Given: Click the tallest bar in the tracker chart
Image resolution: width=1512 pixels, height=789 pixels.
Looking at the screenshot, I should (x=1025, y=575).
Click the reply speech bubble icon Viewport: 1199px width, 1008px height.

=====

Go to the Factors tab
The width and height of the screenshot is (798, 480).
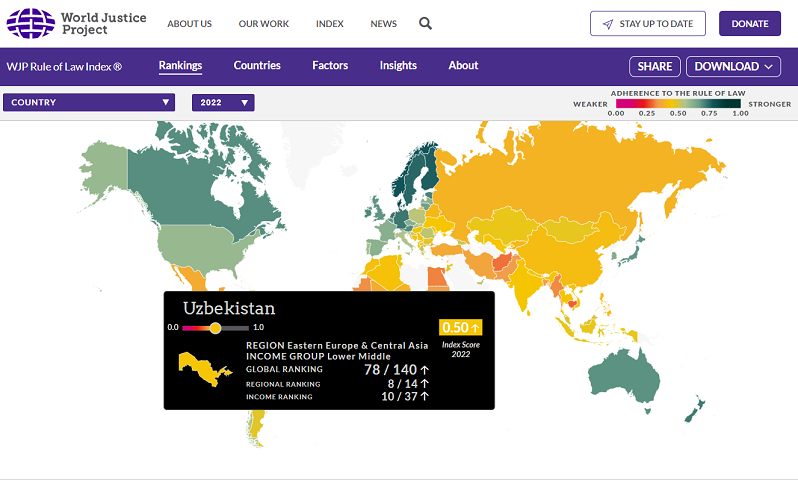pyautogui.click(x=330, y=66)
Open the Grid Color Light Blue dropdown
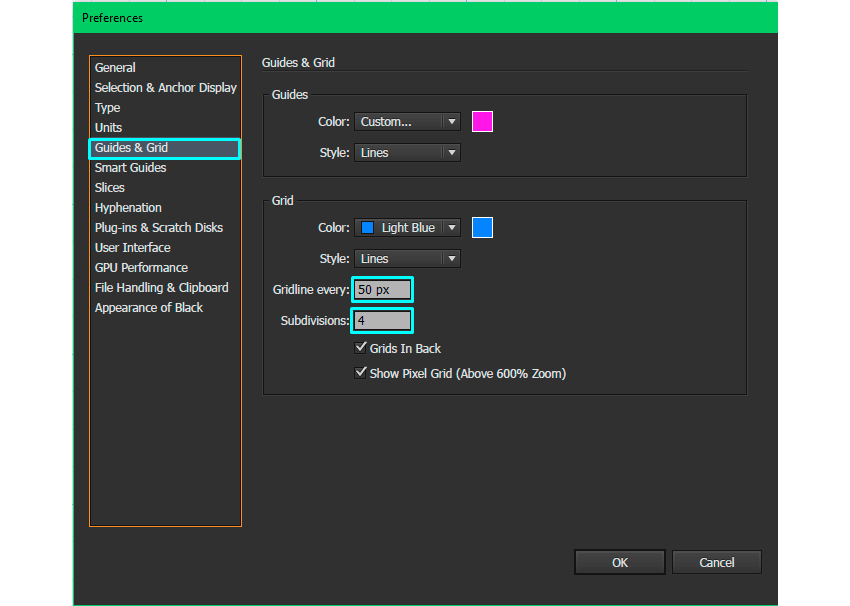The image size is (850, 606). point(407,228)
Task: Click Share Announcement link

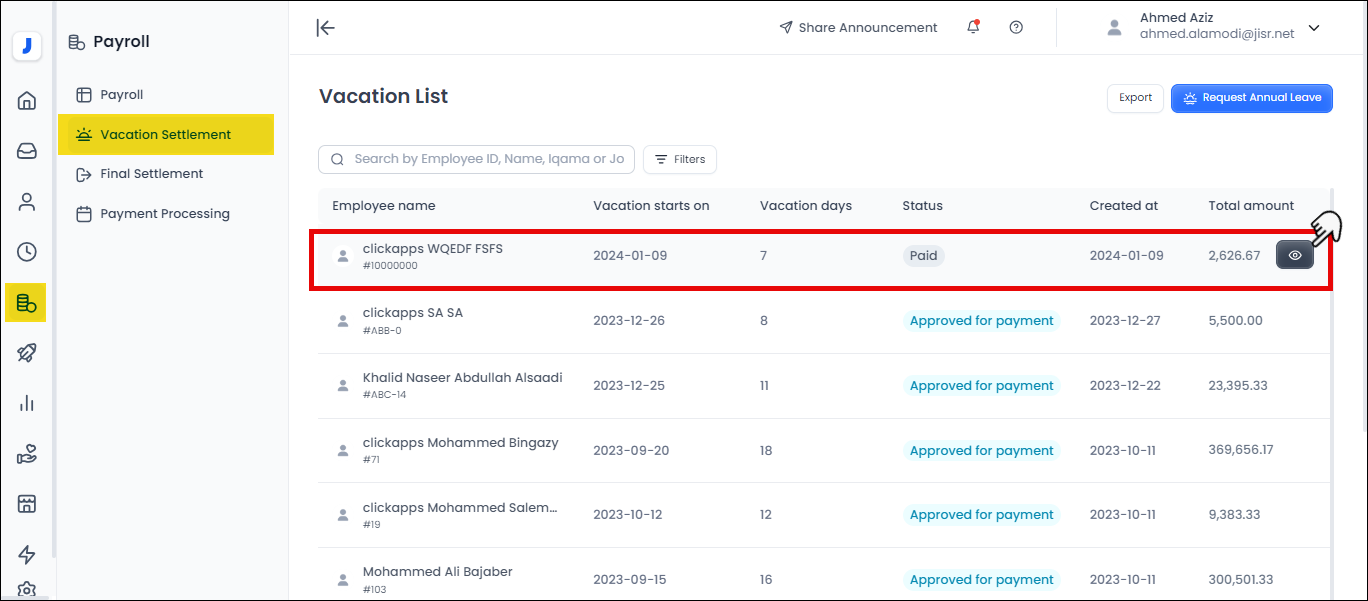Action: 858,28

=====

- _Exercise_: Copy word for word the lines between the one holding "Open the Grid Color Light Blue dropdown" and the one holding "Action: 858,28", inclusive, leaving the pictures out.

- _Correct result_:
Open the Grid Color Light Blue dropdown
The image size is (850, 606). point(407,228)
Task: Click Share Announcement link

Action: 858,28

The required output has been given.